Reading a csv file with pd.read_csv can take a long time.
Loading With feather and Datatable very fast.

The feather format uses the following notebook output file.  
https://www.kaggle.com/yamsam/riiid-feather-format

I also found the following NOTEBOOK very helpful.  
https://www.kaggle.com/rohanrao/tutorial-on-reading-large-datasets  
https://www.kaggle.com/yihdarshieh/riiid-verifying-private-test-dataset-properties  

In [None]:
!pip install ../input/python-datatable/datatable-0.11.0-cp37-cp37m-manylinux2010_x86_64.whl
!mkdir ../tmp/

In [None]:
from time import time
from contextlib import contextmanager
import pandas as pd
from tqdm.auto import tqdm
import gc
import pickle
import datatable as dt

gc.enable()

@contextmanager
def timer(name):
    t0 = time()
    yield
    print(f'[{name}] done in {time() - t0:.2f} s')

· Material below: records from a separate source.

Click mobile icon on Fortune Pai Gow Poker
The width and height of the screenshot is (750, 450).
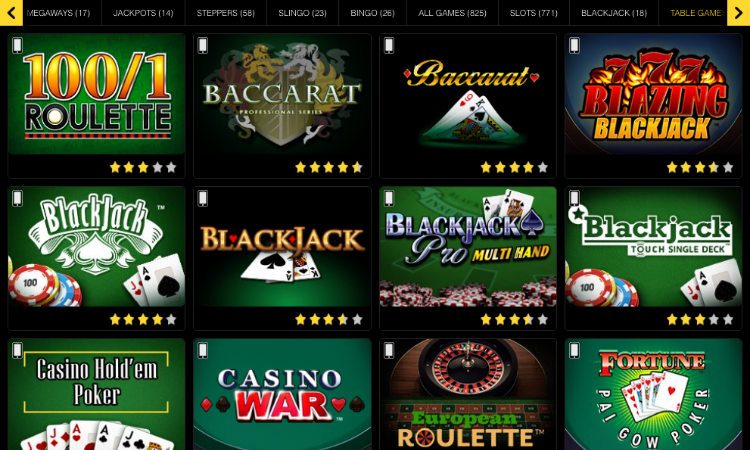coord(574,351)
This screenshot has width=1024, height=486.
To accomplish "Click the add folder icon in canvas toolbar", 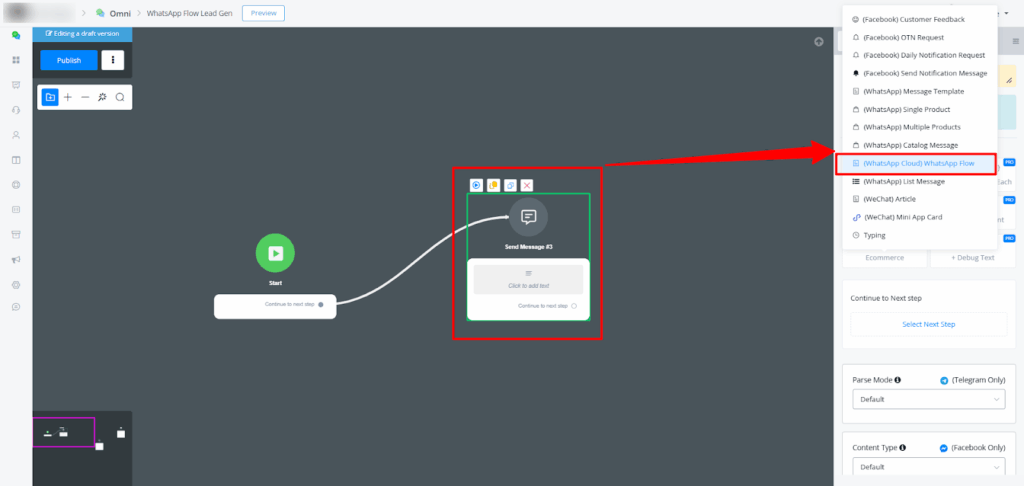I will pos(50,97).
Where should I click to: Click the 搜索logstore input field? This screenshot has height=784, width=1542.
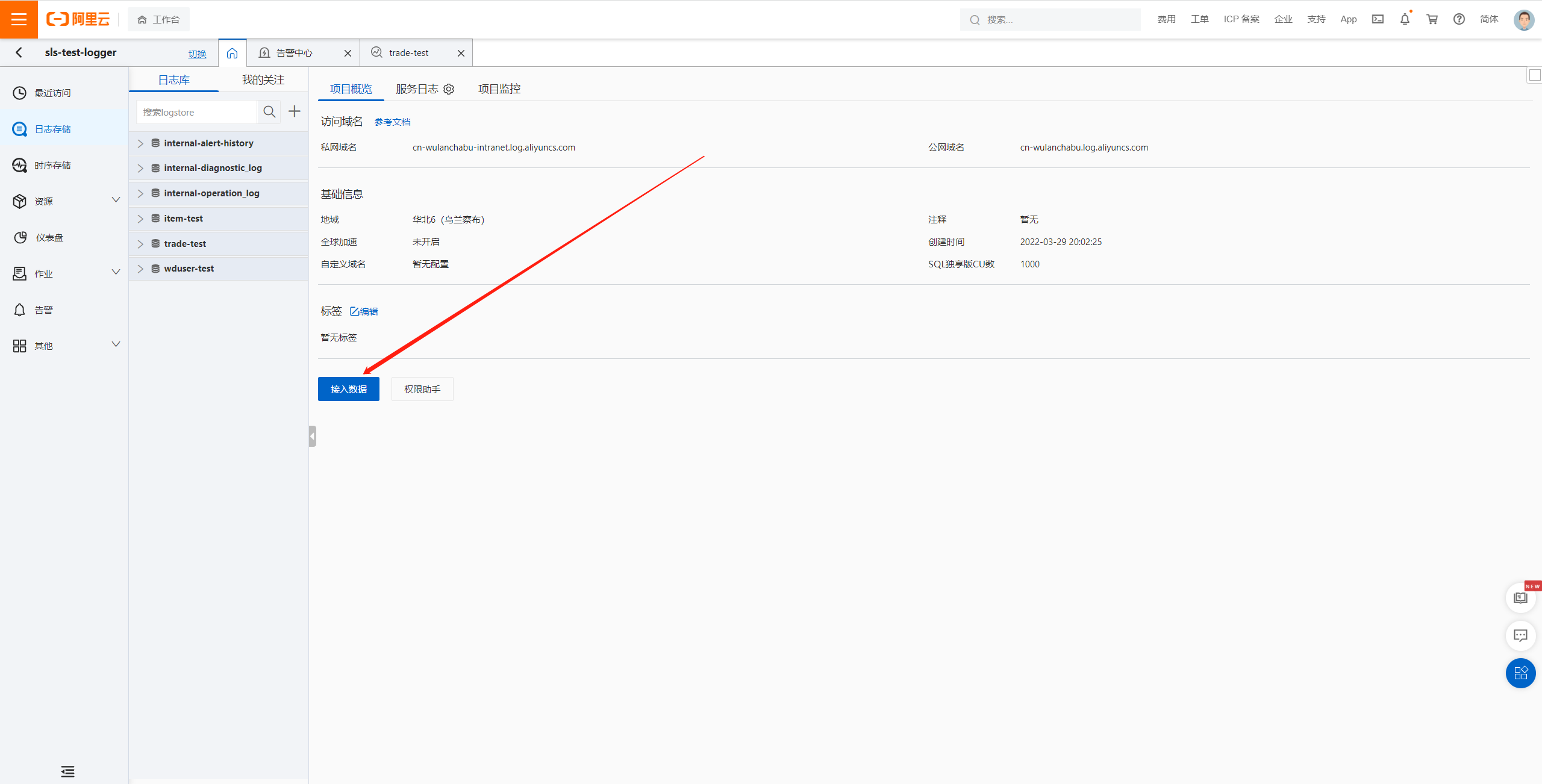[196, 113]
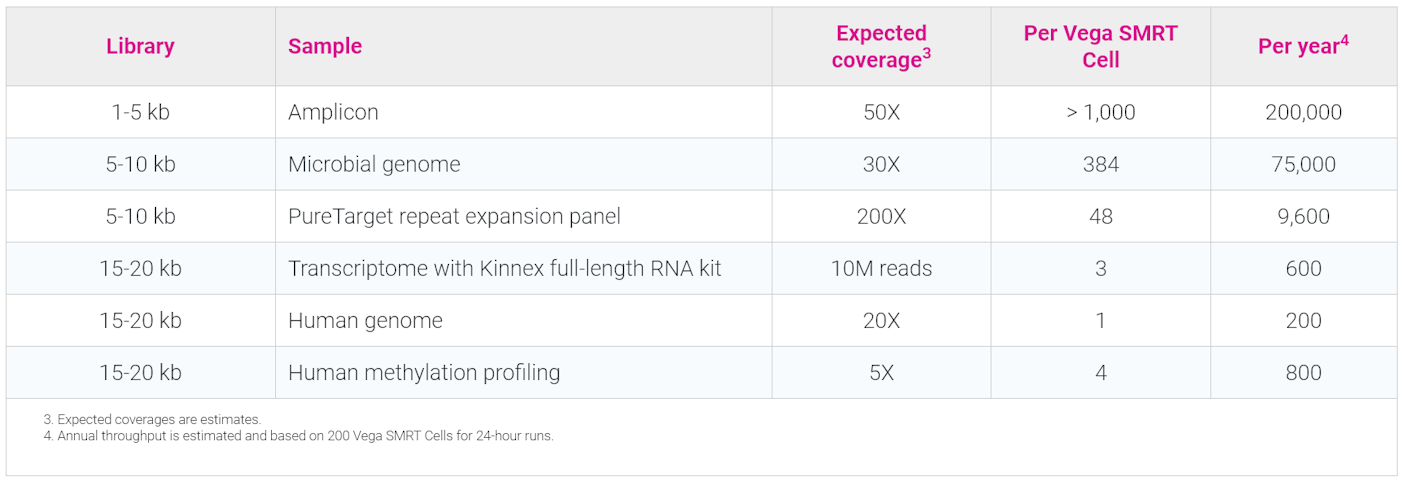Viewport: 1402px width, 477px height.
Task: Click the Library column header
Action: click(x=140, y=46)
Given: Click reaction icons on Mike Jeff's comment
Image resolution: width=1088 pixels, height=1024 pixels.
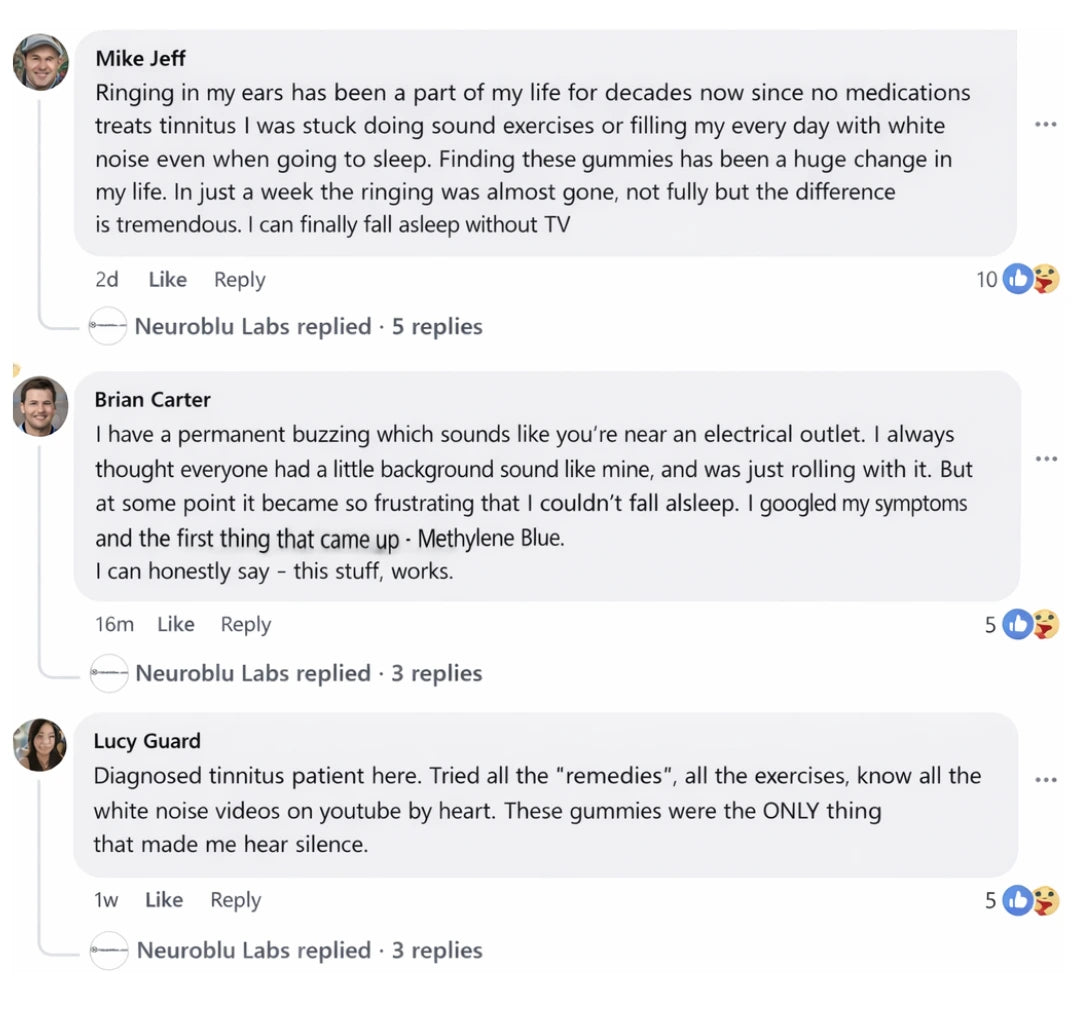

def sizeof_fmt(num, suffix='B'):
    for unit in ['','Ki','Mi','Gi','Ti','Pi','Ei','Zi']:
        if abs(num) < 1024.0:
            return "%3.1f%s%s" % (num, unit, suffix)
        num /= 1024.0
    return "%.1f%s%s" % (num, 'Yi', suffix)

# feather

In [None]:
!du -h ../input/riiid-feather-format/train.feather

In [None]:
# read the feather format 10 times.
with timer('feather'):
    for _ in tqdm(range(10)):
        train_df = pd.read_feather('../input/riiid-feather-format/train.feather')

In [None]:
print(sizeof_fmt(train_df.memory_usage().sum()))

In [None]:
with timer('feather save'):
    train_df.to_feather('../tmp/train.feather')

# pickle

In [None]:
with timer('pickle save'):
    with open('../tmp/train.pickle', 'wb') as f:
        pickle.dump(train_df, f)

In [None]:
!du -h ../tmp/train.pickle

In [None]:
with timer('pickle load'):
    for _ in tqdm(range(10)):
        with open('../tmp/train.pickle', 'rb') as f:
            train_df = pickle.load(f)

# Datatable

https://datatable.readthedocs.io/en/latest/index.html

In [None]:
with timer('DataFrame save'):
    dt.Frame(train_df).to_jay("train.jay")

In [None]:
del train_df

In [None]:
with timer('Datatable'):
    for _ in tqdm(range(10)):
        train_dt = dt.fread('train.jay')

In [None]:
with timer('Datatable.Frame save'):
    train_dt.to_jay('train.jay')

In [None]:
type(train_dt)

In [None]:
!du -h train.jay

In [None]:
import sys
print(sizeof_fmt(sys.getsizeof(train_dt)))
del train_dt

In [None]:
with timer('Datatable to pd.DataFrame'):
    for _ in tqdm(range(10)):
        train_df = dt.fread('train.jay').to_pandas()

In [None]:
type(train_df)

In [None]:
train_df.dtypes

# conclusion

Datatable loads really fast. However, the conversion from Datatable to pandas.DataFrame is not fast.  
The feather format was able to load in about 2 seconds.